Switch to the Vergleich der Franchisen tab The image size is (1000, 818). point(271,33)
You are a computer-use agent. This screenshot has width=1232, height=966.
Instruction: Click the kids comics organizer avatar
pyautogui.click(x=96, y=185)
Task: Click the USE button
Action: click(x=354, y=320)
^^^^
*What is needed*: Copy out all of the lines above exactly.

*Answer section*:
Switch to the Vergleich der Franchisen tab The image size is (1000, 818). point(271,33)
You are a computer-use agent. This screenshot has width=1232, height=966.
Instruction: Click the kids comics organizer avatar
pyautogui.click(x=96, y=185)
Task: Click the USE button
Action: click(x=354, y=320)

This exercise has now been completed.